We’ll have a look here at what modes are, where they came from, how you might think about them and some practical ways to approach soloing or writing modally.

WHAT ARE MODES? A SHORT HISTORY LESSON

I promise, I’ll try to keep it short.

The names of the modes of the major scale come from ancient Greek tribes, each of which was felt to have a certain distinctive attitude and character. Associations between the modes and the tribes developed over time, depending on how they chose to play their lyres and the extent to which they were perceived as fighters, thinkers, farmers, drinkers, schemers, dreamers, lovers… So some modes were felt to sound rather martial and noble, others sensual and effeminate, others mysterious and foreboding, that sort of thing.

Some Greeks who were evidently lovers, not fighters

The modes come down to us via dark-age and medieval Western religious music (earlier Christianity was closely linked with Greek learning) – they’re often referred to as “church modes” as a result. There were quite a few errors of translation, omissions and reorganisations along the way.

The modes are usually taught by taking all the white keys on the piano and forming a new mode by starting on each one. So we have:

  • C Ionian: CDEFGAB
  • D Dorian: DEFGABC
  • In a similar manner we derive E Phrygian, F Lydian, G Mixolydian, A Aeolian and B Locrian.

There are lots of things to bear in mind here. The most crucial point is that the modes were originally used as a collection of notes that produced certain flavours of melody (in much the same way as a harmonic minor melody still sounds Spanish or Middle Eastern to us today).

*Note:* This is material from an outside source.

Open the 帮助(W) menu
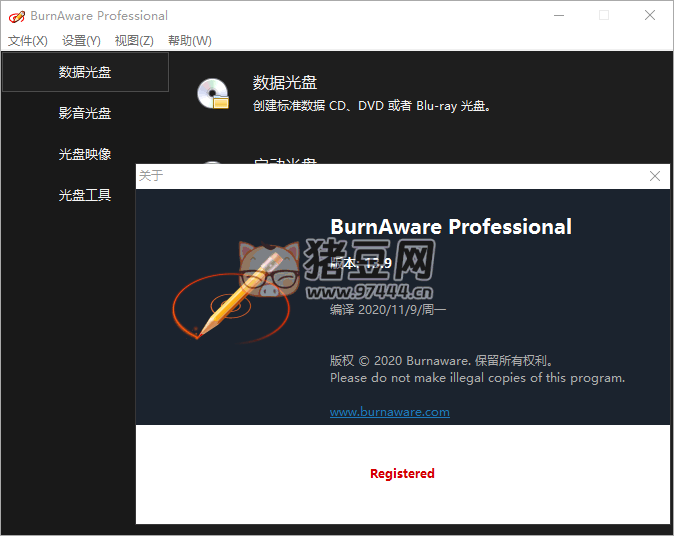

People didn’t know what a chord (in the modern context) was. It took centuries for musicians to progress from melodies to using drones, then to the use of perfect 4th and 5ths and on to timidly approaching polyphony. Amazing though it may seem to a modern sensibility, harmony had yet to be invented.

From around the Renaissance onwards, when they’d finally started wrapping their heads round the concept of harmony, two of the modes became promoted to be the king and queen of Western music (the others all became pawns in the process). So C Ionian became “C Major” and A Aeolian became “A Minor”. These are modally related of course, but the new methodology insisted on the primary importance of these two scales and the fact that they are the “relative major and minor” of each other. Thereafter, we increasingly thought in terms of keys, rather than modes.

How the notes actually fall under different tuning systems. Decimalisation trumps nature...

How the notes fall under different tuning systems. An ongoing battle between mankind and nature…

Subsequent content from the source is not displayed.